#1 Data Analytics Program in India
₹2,499₹1,499Enroll Now
5 min read min read

Outlier Detection

Learn to find unusual values in your data

Outlier Detection

What are Outliers?

Outliers are unusual values far from the rest:

  • Most salaries are 50,000-80,000, but one is 500,000
  • Most ages are 20-60, but one is 150 (error!)

Why Care About Outliers?

  • Could be errors (typos, bad data)
  • Could be real but rare (CEO salary)
  • Can mess up averages and analysis

Method 1: Look at Min/Max

code.py
import pandas as pd

df = pd.DataFrame({
    'Salary': [50000, 55000, 60000, 52000, 500000, 58000]
})

print(df['Salary'].describe())

Look at min and max. Does 500,000 make sense?

Method 2: Standard Deviation

Values more than 2-3 standard deviations from mean are suspicious.

code.py
mean = df['Salary'].mean()
std = df['Salary'].std()

# Find outliers (more than 2 std from mean)
lower = mean - 2 * std
upper = mean + 2 * std

outliers = df[(df['Salary'] < lower) | (df['Salary'] > upper)]
print("Outliers:")
print(outliers)

Method 3: IQR (Best Method)

IQR = Interquartile Range = difference between 75th and 25th percentile.

code.py
Q1 = df['Salary'].quantile(0.25)
Q3 = df['Salary'].quantile(0.75)
IQR = Q3 - Q1

# Outlier boundaries
lower = Q1 - 1.5 * IQR
upper = Q3 + 1.5 * IQR

print(f"Normal range: {lower} to {upper}")

# Find outliers
outliers = df[(df['Salary'] < lower) | (df['Salary'] > upper)]
print("Outliers:")
print(outliers)

Method 4: Z-Score

How many standard deviations from mean:

code.py
from scipy import stats

df['Z_Score'] = stats.zscore(df['Salary'])

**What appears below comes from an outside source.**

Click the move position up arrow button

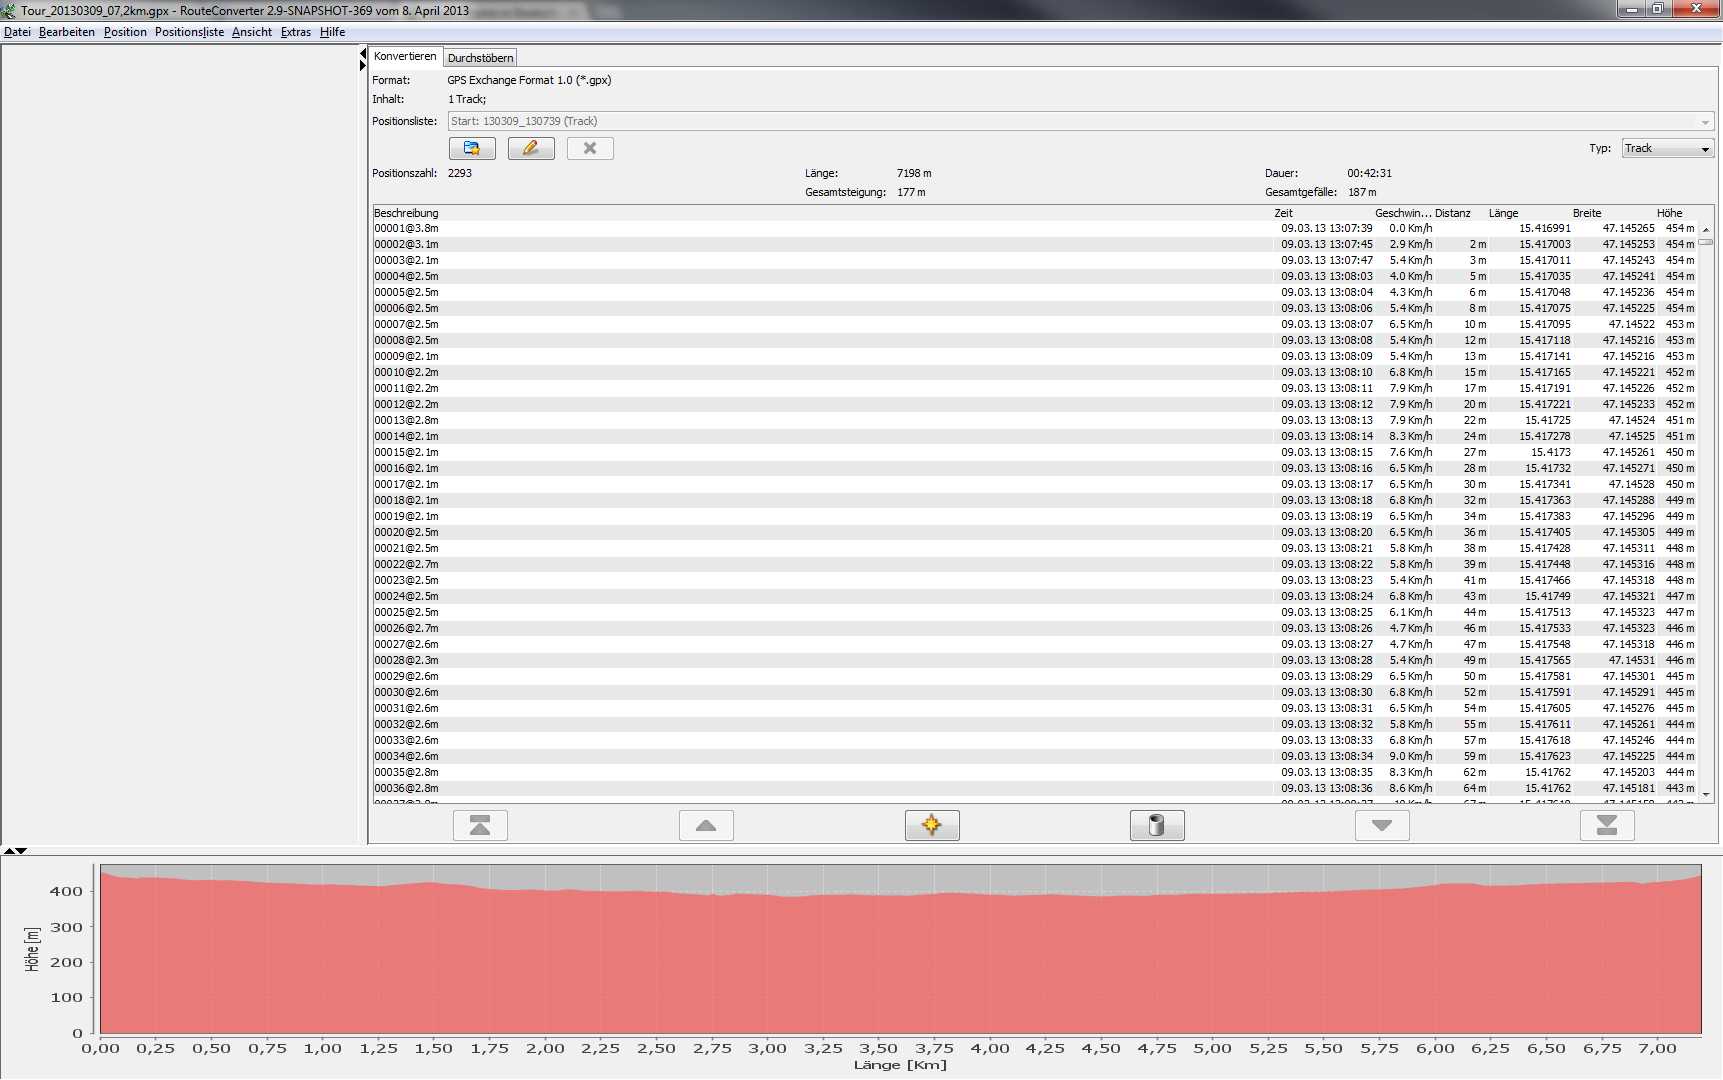(x=706, y=826)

# Values with Z > 2 or Z < -2 are outliers
outliers = df[abs(df['Z_Score']) > 2]
print(outliers)

What to Do with Outliers?

Option 1: Remove Them

code.py
# Remove outliers
clean_df = df[(df['Salary'] >= lower) & (df['Salary'] <= upper)]

Option 2: Cap Them

code.py
# Cap at boundaries
df['Salary'] = df['Salary'].clip(lower=lower, upper=upper)

Option 3: Keep Them

If they're real and meaningful, keep them but note their effect.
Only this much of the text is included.